原文节选:
为了与《公司法解释三》的表述一致,以下"隐名股东"、"匿名股东"统一采用"实际出资人"的表述。
二、股权代持现象产生的原因
产生股权代持的现象一般涉及如下原因:
1、股东实质要件与形式要件的分离。我们知道,成为股东的实质要件是向公司出资(或认缴出资),成为股东的形式要件是股东姓名或名称被记载于公司章程、股东名册当中。现实中满足实质要件的主体与满足形式要件的主体相分离,是产生股权代持的基础。
2、公司法、证券法及其他法律限制了部分主体成为公司股东的资格。如我国有关政策、法律禁止党政机关法人、公务员等自然人成为公司股东;
3、部分主体因公司法以及其他法律对投资领域、投资比例和相关审批程序的限制而不能成为公司股东;
4、公司章程约定某些主体不得成为公司股东;
5、部分主体处于自己的时间精力或"不露富"等因素的考虑,而不愿成为公司登记的股东。

练习任务 1: 从讲股权代持成因的原文节选中，原样摘出自“为了与《公司法解释三》的表述”起到“等因素的考虑,而不愿成为公司登记的股东。”为止的这一段。
练习任务 2: 接着讲股权代持成因的原文节选往下写，从其最后一句之后续写。

所示材料:
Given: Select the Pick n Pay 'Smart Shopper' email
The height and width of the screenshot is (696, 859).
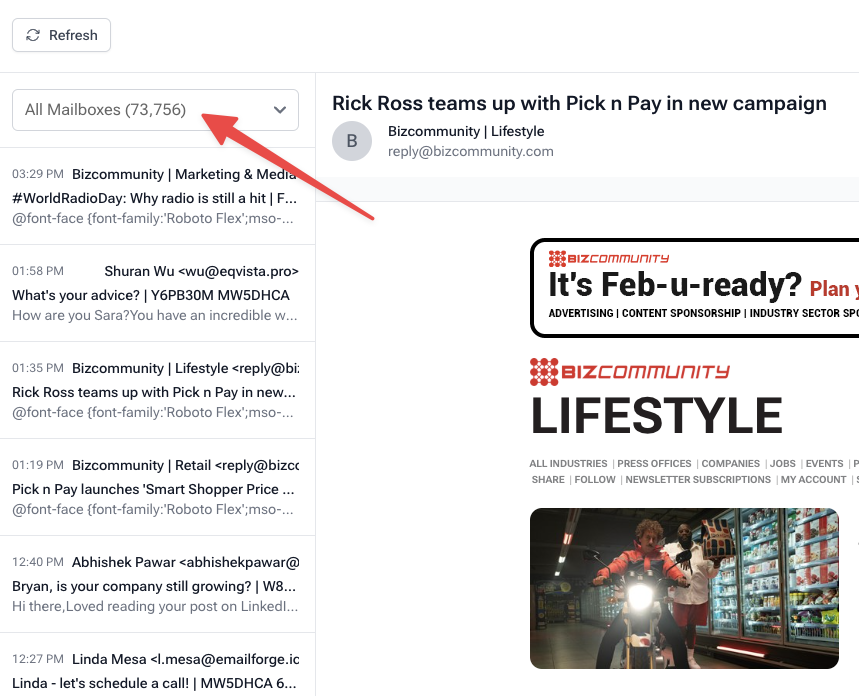Looking at the screenshot, I should coord(156,488).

最终答案 1:
为了与《公司法解释三》的表述一致,以下"隐名股东"、"匿名股东"统一采用"实际出资人"的表述。
二、股权代持现象产生的原因
产生股权代持的现象一般涉及如下原因:
1、股东实质要件与形式要件的分离。我们知道,成为股东的实质要件是向公司出资(或认缴出资),成为股东的形式要件是股东姓名或名称被记载于公司章程、股东名册当中。现实中满足实质要件的主体与满足形式要件的主体相分离,是产生股权代持的基础。
2、公司法、证券法及其他法律限制了部分主体成为公司股东的资格。如我国有关政策、法律禁止党政机关法人、公务员等自然人成为公司股东;
3、部分主体因公司法以及其他法律对投资领域、投资比例和相关审批程序的限制而不能成为公司股东;
4、公司章程约定某些主体不得成为公司股东;
5、部分主体处于自己的时间精力或"不露富"等因素的考虑,而不愿成为公司登记的股东。

最终答案 2:
三、股权代持的法律关系性质及法律效力
1、股权代持涉及的法律关系较为复杂,存在三方法律关系:
第一种:实际出资人与名义股东之间的法律关系,一般为合同关系(但存在冒名股东的情况就是侵权关系)。
第二种:实际出资人与名义股东分别与公司之间的法律关系。
第三种:实际出资人与名义股东分别与公司外部第三人之间的关系。
2、股权代持的法律效力分析
股权代持同时存在以上三种法律关系,因此相关法律关系应当区别分析,分清内外关系,区别对待。虽然我国《公司法》对股权代持未作规定,但最高法院在《公司法司法解释三》[5]中就股权代持中涉及的权利义务纠纷做出了规定。
第一种:实际出资人与名义股东之间的合同关系
《公司法司法解释三》第24条规定:
有限责任公司的实际出资人与名义出资人订立合同,约定由实际出资人出资并享有投资权益,以名义出资人为名义股东,实际出资人与名义股东对该合同效力发生争议的,如无合同法第五十二条规定的情形,人民法院应当认定该合同有效。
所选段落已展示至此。